Cada año la temporada parisina de los ballets rusos de Sergeuéi Diaghilev se convierte en un hito, y Nijinski, con tan sólo cuatro coreografías, inventa la danza moderna. El estreno de La consagración de la primavera, el 29 de mayo de 1913, es motivo de un enorme escándalo, de un enfrentamiento abierto entre la tradición y lo nuevo, entre la academia y las posiciones naturales defendidas por Nijinski. Un año antes L'après-midi d'un faune ya había servido para que una parte de la crítica se desencadenase contra "la bestialidad erótica y los gestos de pesado impudor" del creador. De todo eso, de las batallas artísticas del momento, nos quedan fotos, dibujos, artículos, pinturas y el testimonio oral de quienes asistieron a la eclosión de una forma de arte distinta. Pero no se conserva -¿no existe?- ninguna película de las proezas de Nijinski. ¿Por qué? De entrada, porque Diaghilev prohibía la entrada de las cámaras en los teatros donde actuaba su compañía; luego, porque la propia danza, acostumbrada a existir sólo en el instante y en la memoria, de ser gestos escritos en el aire, no había tomado conciencia de las posibilidades documentales del cine.

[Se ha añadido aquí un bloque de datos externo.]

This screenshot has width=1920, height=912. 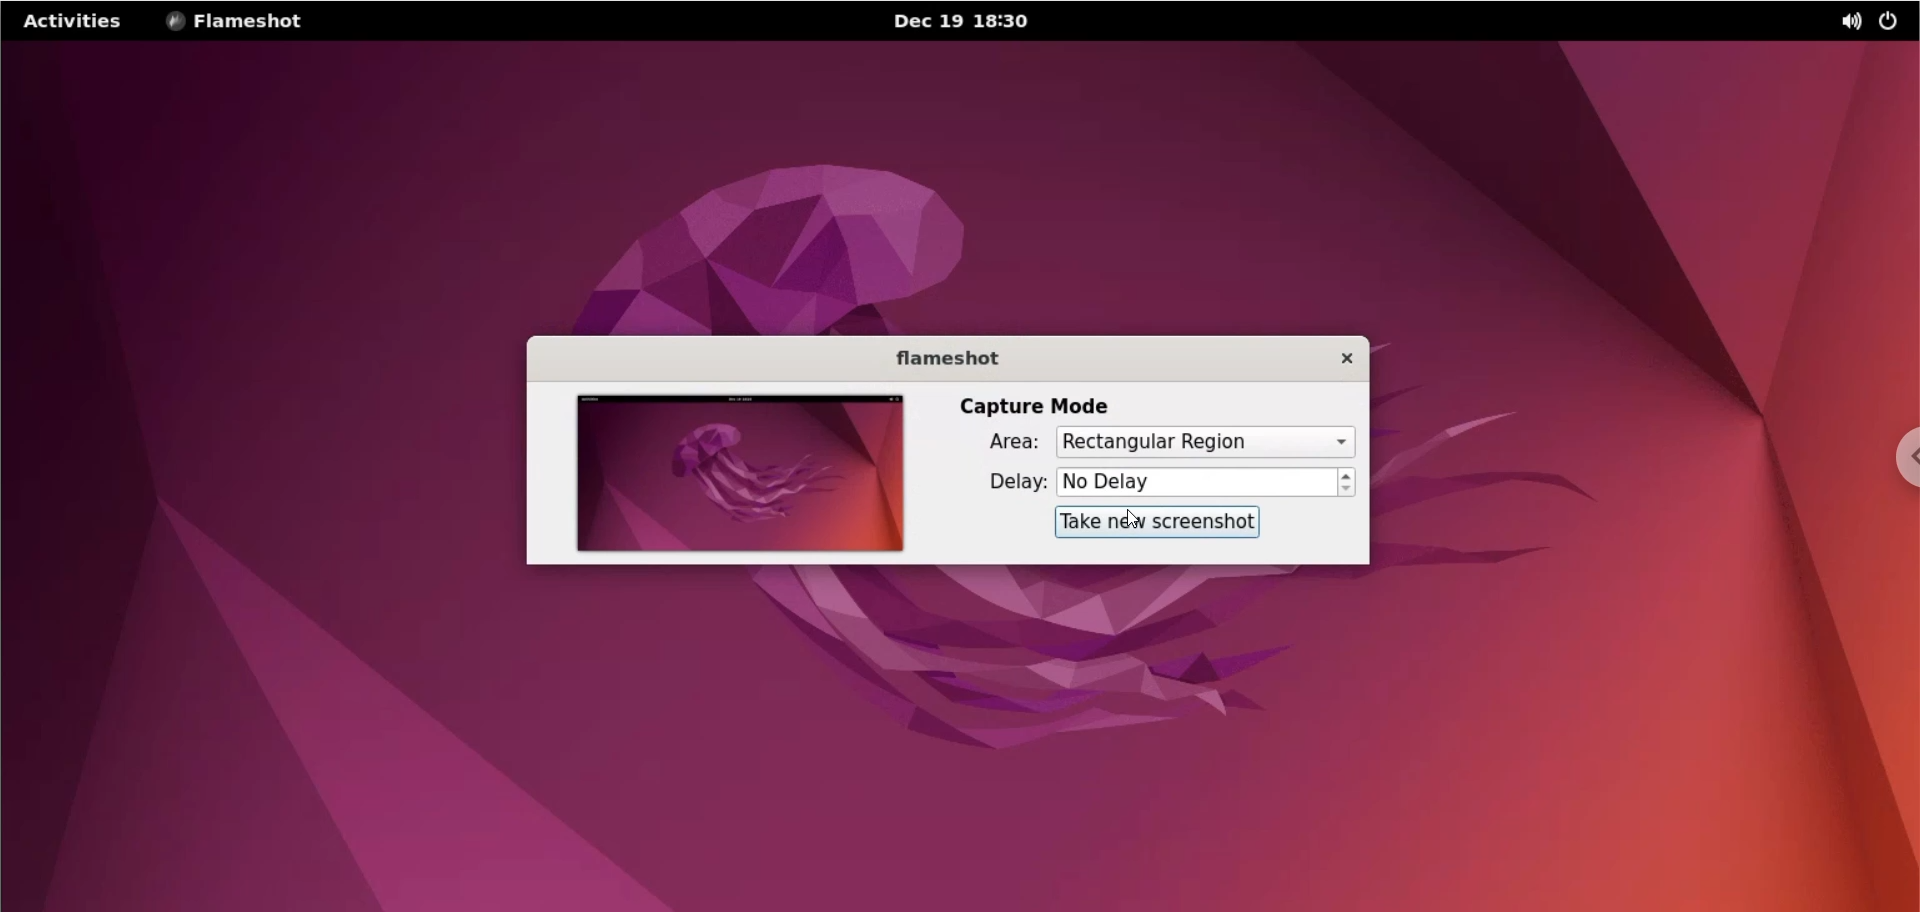 I want to click on capture mode, so click(x=1029, y=407).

La exposición del Museo de Orsay, que permanecerá abierta hasta el 18 de febrero de 2001, intenta lo imposible, no sólo explicar quién fue Nijinski, sino también el porqué su aparición marca un antes y un después para la danza. La lista de artistas convocados para la ocasión es impresionante: Jean Cocteau, Barry Flanagan, Max Jacob, Gustav Klimt, Aristide Maillol, Auguste Rodin, Amedeo Modigliani, Roberto Montenegro, Antoine Bourdelle, Duncan Grant, Oskar Kokoschka, Jacques-Emile Blanche o Léon Bakst figuran entre los que fueron seducidos por los movimientos del bailarín. Cocteau lo dibuja como un centauro, Bakst lo prefiere bañista, Modigliani lo feminiza, Klimt lo ve como un soñador, Montenegro lo transforma en héroe modernista, Bourdelle lo reenvía a la antigüedad clásica. El bailarín despierta el deseo y la imaginación de los demás; es visto de mil maneras y el puzzle resultante está ahora en el museo parisino.
Poco antes de enloquecer, de anunciar que iba "a casarse con Dios", Nijinski había emprendido una tarea ambiciosa y que hubiera podido modificar el caleidoscopio de su personalidad contada por los demás: inventó un sistema de transcripción de sus coreografías que mejoraba el de Stepanov, un sistema que había aprendido en la escuela, en San Petersburgo. La locura -¿esquizofrenia?- le alcanzó antes de que pudiera hacerlo comprensible a los demás de modo que el principal intento de explicación y supervivencia de su trabajo es hoy sólo una pieza más del misterio.
La biografía de Nijinski suministra algunas pistas, pues sus tempestuosos amores homosexuales se entremezclan con el deseo de fundar una familia apacible, la sífilis con las lecturas de Nietzsche, el ciclón mundano se alterna con su detención como prisionero de guerra, la provocación con el misticismo. En una vitrina se ve un cuaderno en el que Nijinski copiaba de manera compulsiva, como el Jack Nicholson de Shining, una misma frase: "Soy un hombre que no es un hombre". Y en los oídos de todos resuena aún la última frase que pronunciara ante el público para anunciar que dejaba de bailar: "Le petit cheval est fatigué" (el caballito está cansado).